Çakır, DASK poliçesi yanında konut sigortası yaptırılmasının tüketiciye avantajları konusunda şunları söyledi:

“DASK kurumu, piyasa inşaat maliyet şartlarına bağlı olarak birim maliyetleri ve sorumlu olacağı en yüksek sigorta bedelini belirliyor. Bina inşaatlarında kullanılan malzeme, işçilik, özel dekorasyonlar, genel şartlarda yazılan ilave kıymetler DASK bedeline dahil edilmiyor.

Ev eşyalarının da depremlerde zarar görmesi sebebiyle, bina konusu içine giren tüm kıymetleri sigortalamak için ev sahiplerinin ‘ihtiyari konut sigortası’ satın alması, hasarlarını sigorta poliçesi kapsam ve limitleri dahilinde karşılamalarını sağlıyor.”

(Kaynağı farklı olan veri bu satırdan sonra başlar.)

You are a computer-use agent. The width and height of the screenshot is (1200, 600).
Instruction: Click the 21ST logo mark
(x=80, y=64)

DASK’A SEL, FIRTINA, HORTUM TEMİNATLARI DA DAHİL OLMALI

Gulf Sigorta Konut Sigortaları ve Özel Müşteriler Grubu Teknik Direktörü Birsen Çakır, “DASK’ın hedefi olan yüzde 100 penetrasyon oranına ulaşmak için önerileriniz nelerdir?” sorumuza da şu yanıtı verdi: 

“1999 yılında yalnızca 500 bin civarında olan deprem teminatlı konut sayısı, bugün itibarıyla 11 milyona yaklaştı; Türkiye genelinde DASK sigortalılık oranı ise yaklaşık yüzde 54’e ulaştı. Halkın bilinçlenmesini sağlamak ve geçmişte yaşanan maddi ve manevi kayıpları unutturmamak adına dijital mecralarda, televizyonlarda, okullarda yeni nesillere zorunlu deprem sigortasının önemini anlatmak geniş kitlelere bu hususta ulaşmayı sağlayacak.

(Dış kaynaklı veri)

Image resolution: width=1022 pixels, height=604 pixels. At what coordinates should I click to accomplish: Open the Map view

Küresel iklim değişikliğinin sonuçlarını yaşayan ve deprem fay hatları üzerinde bulunan bir ülke olmamız sebebiyle doğal afetler gün geçtikçe daha sık ve etkili şekilde yaşanır hale geldi. Son yıllarda yaşanan sel felaketleri, fırtına, hortum, yıldırım çarpması gibi doğal afetlerin sonuçlarını da kapsayan teminatların eklenmesiyle sigortalıların mağduriyetleri giderilebilir.”